今回はそんな「徒然草」の著者である吉田兼好(よしだけんこう)について紹介したいと思います。
吉田兼好
■日本三大随筆
「徒然草(つれづれぐさ)」は、清少納言の「枕草子」や鴨長明「方丈記」と並ぶ「日本三大随筆」のひとつです。題名になっている「徒然」は暇を持て余し、手持ち無沙汰な状態を表しています。
諸説ありますが、「徒然草」は暇を持て余した吉田兼好が気の向くまま思いつくままに書き留めたとされる短編集作品です。
■謎に包まれた「徒然草」の筆者・吉田兼好という人物
吉田兼好は室町時代に生きた随筆家ですが、出身地も生年月日も享年もはっきりしたことが分かっておらず、「徒然草」の筆者ではないといった説もあります。

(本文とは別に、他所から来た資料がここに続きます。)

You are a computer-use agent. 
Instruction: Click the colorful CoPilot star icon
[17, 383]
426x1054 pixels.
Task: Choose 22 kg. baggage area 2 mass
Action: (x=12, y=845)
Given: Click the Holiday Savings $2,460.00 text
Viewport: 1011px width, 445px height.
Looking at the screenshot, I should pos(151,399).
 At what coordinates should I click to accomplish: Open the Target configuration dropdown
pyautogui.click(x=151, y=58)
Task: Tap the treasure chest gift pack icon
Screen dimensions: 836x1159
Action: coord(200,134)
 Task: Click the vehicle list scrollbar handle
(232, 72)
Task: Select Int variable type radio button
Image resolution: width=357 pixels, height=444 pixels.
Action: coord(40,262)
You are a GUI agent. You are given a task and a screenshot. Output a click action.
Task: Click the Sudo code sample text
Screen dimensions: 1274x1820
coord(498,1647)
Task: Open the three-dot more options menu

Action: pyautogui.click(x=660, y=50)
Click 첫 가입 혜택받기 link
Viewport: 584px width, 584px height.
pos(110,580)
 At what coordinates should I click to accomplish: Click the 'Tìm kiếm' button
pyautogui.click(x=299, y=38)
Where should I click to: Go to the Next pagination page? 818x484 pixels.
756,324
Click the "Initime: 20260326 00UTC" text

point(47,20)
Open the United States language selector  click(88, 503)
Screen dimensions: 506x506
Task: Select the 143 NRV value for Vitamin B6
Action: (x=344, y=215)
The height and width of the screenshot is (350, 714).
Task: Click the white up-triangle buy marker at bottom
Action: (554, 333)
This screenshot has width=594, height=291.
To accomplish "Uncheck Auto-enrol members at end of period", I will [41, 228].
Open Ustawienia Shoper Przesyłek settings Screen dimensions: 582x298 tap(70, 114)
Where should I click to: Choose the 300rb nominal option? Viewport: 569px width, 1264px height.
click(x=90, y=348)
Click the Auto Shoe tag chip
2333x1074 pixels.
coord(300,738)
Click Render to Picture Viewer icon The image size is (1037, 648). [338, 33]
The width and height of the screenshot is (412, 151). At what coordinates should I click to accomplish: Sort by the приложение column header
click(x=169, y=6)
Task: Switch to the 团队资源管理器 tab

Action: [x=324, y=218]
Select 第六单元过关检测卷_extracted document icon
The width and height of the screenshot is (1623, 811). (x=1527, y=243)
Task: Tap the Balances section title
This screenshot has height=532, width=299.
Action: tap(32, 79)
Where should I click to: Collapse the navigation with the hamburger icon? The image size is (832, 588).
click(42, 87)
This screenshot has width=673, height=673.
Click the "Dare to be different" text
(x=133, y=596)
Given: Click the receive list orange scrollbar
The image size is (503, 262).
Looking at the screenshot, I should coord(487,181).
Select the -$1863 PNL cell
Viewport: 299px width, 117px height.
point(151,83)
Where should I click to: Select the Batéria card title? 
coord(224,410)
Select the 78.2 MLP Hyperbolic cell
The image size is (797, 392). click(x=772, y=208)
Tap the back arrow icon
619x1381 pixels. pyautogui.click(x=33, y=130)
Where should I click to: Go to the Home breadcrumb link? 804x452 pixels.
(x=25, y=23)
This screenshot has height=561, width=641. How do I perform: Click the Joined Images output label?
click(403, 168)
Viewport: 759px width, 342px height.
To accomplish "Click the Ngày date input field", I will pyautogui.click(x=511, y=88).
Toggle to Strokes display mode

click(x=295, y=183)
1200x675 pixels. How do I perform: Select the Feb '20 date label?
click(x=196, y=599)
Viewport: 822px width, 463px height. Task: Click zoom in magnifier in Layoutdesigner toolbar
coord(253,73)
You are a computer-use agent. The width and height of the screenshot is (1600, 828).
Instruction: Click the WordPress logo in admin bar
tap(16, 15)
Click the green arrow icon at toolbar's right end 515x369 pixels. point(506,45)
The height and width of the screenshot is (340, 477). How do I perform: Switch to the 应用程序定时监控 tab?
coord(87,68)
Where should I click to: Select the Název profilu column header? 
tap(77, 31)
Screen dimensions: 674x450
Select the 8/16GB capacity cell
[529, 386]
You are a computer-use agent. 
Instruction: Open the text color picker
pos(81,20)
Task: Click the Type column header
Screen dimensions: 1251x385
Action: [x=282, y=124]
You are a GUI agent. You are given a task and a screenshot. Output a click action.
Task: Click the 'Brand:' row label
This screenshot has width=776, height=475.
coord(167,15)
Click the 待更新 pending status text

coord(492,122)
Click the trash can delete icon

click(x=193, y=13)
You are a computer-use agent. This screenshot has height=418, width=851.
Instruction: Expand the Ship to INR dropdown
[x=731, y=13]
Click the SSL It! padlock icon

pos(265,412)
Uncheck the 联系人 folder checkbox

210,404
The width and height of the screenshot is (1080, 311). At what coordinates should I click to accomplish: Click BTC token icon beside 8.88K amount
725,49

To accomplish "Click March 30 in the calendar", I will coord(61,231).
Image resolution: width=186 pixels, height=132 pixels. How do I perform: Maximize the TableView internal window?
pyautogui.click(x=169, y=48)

本名を「卜部兼好」としていましたが、出家後は「兼好法師」と改名。性である「吉田」というのは京都にある吉田神社出身という説が濃厚です。
兼好は生涯、権力や富には執着することなく、質素な生活をして過ごしたといわれています。
■吉田兼好没後に「徒然草」がヒット
「徒然草」がヒットしたのは吉田兼好が亡くなってからのことでした。
兼好の没後、弟子の「命松丸」や友人の「今川了俊」らが再編集した新たな「徒然草」が世に公開されます。
再編集された「徒然草」は、庶民にも理解しやすい簡単な語り口と兼好の皮肉やユーモアを織り交ぜた内容であったため、乱世を生きる人々に共感されヒットしたのです。
■親しまれた吉田兼好
親しみやすい性格だった兼好は、友人たちから「恋文」の代筆をお願いされることがありました。足利尊氏の側近「高師直」も、吉田兼好に恋文の代筆を依頼した1人です。
兼好は高師直の思いを代弁し、自身の持てる技術を詰め込んで恋文を書き綴りましたが、高師直の思い人は恋文を開くことなく庭に放り捨てたのだとか。
なぜなら、高師直の思い人は人妻だったからです。